> _What to produce_
Update the rows starting at the first one and ending at the line containing "Click the scrollbar's", replacing "Aux Mixing" with "Aux Return" and leaving everything else unchanged.

:: Records supplied

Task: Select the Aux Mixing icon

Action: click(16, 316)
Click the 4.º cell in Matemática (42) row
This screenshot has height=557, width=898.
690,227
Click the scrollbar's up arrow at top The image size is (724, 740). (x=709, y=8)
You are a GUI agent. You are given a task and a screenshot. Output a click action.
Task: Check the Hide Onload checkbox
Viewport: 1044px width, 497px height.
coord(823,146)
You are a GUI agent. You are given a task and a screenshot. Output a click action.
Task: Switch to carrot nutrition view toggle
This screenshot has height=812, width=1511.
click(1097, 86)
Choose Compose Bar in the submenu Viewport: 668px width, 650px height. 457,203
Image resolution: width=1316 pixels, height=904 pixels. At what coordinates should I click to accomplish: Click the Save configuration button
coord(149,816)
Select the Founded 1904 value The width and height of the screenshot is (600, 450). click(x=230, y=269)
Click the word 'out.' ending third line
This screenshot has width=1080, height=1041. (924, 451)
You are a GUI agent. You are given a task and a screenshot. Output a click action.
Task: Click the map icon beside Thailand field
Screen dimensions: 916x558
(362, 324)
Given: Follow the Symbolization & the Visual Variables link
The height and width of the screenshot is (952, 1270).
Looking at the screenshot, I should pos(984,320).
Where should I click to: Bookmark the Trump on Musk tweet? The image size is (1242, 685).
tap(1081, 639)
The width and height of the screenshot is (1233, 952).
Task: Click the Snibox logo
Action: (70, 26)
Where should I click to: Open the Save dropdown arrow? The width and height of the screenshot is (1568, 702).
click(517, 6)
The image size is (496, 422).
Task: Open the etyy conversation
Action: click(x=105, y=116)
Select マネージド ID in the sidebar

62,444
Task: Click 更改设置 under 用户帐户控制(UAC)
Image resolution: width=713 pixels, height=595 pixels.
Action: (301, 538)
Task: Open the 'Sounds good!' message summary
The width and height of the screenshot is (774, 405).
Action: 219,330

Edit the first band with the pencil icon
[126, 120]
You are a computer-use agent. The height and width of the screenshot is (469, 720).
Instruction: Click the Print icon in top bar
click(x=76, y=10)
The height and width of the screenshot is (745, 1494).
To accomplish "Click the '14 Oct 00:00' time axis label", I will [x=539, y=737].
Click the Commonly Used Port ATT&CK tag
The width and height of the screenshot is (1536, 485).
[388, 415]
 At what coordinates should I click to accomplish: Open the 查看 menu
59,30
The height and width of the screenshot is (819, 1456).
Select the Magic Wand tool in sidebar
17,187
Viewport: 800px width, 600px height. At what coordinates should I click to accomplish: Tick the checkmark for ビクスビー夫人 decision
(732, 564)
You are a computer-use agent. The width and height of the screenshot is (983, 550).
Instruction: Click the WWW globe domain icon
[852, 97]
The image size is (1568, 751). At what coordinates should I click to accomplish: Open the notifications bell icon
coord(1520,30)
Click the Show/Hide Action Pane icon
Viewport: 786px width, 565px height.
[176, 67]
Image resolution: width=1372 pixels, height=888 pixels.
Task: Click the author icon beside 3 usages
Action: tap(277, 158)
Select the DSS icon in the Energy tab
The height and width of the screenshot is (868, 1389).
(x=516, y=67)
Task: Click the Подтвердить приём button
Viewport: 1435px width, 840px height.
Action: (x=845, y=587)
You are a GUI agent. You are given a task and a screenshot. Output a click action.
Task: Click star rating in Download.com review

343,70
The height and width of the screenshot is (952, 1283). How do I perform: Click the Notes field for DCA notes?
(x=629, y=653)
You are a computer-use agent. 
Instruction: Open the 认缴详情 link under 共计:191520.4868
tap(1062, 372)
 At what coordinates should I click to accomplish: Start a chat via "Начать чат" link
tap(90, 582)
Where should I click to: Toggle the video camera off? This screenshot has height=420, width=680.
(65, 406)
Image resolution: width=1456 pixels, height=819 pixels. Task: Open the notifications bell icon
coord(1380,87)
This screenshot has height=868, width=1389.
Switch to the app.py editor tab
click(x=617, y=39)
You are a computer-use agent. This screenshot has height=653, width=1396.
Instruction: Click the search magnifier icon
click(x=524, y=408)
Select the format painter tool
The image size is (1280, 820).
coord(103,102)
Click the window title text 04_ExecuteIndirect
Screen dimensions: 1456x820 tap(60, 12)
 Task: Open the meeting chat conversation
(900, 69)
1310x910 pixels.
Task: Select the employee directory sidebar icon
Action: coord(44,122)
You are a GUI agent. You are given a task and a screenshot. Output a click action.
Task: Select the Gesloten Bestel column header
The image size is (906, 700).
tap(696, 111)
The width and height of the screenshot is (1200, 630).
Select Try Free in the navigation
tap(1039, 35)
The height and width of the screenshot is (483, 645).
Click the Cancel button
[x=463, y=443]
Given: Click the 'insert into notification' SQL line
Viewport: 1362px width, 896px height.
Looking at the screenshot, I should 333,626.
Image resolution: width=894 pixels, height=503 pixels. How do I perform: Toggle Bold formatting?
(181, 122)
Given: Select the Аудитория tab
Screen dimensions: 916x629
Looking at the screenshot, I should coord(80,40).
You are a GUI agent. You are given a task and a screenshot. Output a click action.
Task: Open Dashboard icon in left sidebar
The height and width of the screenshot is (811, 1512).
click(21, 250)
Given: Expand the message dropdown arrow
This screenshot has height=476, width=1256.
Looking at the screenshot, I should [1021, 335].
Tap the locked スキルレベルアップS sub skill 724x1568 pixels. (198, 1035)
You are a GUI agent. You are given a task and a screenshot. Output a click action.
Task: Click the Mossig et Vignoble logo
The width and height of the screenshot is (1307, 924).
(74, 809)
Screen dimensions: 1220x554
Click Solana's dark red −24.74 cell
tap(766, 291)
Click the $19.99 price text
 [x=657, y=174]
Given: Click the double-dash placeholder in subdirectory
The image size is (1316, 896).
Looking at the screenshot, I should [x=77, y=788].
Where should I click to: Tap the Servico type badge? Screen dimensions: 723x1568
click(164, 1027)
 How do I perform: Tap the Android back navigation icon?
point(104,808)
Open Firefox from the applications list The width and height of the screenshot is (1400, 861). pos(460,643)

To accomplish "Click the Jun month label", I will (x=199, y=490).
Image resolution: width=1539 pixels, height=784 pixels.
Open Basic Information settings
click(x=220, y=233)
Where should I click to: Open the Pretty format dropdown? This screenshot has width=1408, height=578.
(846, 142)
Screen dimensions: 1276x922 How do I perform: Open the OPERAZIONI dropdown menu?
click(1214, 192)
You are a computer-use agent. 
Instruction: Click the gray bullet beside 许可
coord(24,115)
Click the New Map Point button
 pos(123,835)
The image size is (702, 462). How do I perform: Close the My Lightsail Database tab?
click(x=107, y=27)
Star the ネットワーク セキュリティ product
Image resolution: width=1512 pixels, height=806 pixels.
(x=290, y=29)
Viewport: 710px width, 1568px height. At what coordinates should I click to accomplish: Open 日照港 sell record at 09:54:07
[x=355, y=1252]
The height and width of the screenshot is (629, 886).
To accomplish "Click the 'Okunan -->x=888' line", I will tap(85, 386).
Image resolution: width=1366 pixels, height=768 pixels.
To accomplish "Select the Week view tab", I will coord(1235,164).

::::

> _Result of this task_
Task: Select the Aux Return icon

Action: click(16, 316)
Click the 4.º cell in Matemática (42) row
This screenshot has height=557, width=898.
690,227
Click the scrollbar's up arrow at top The image size is (724, 740). (x=709, y=8)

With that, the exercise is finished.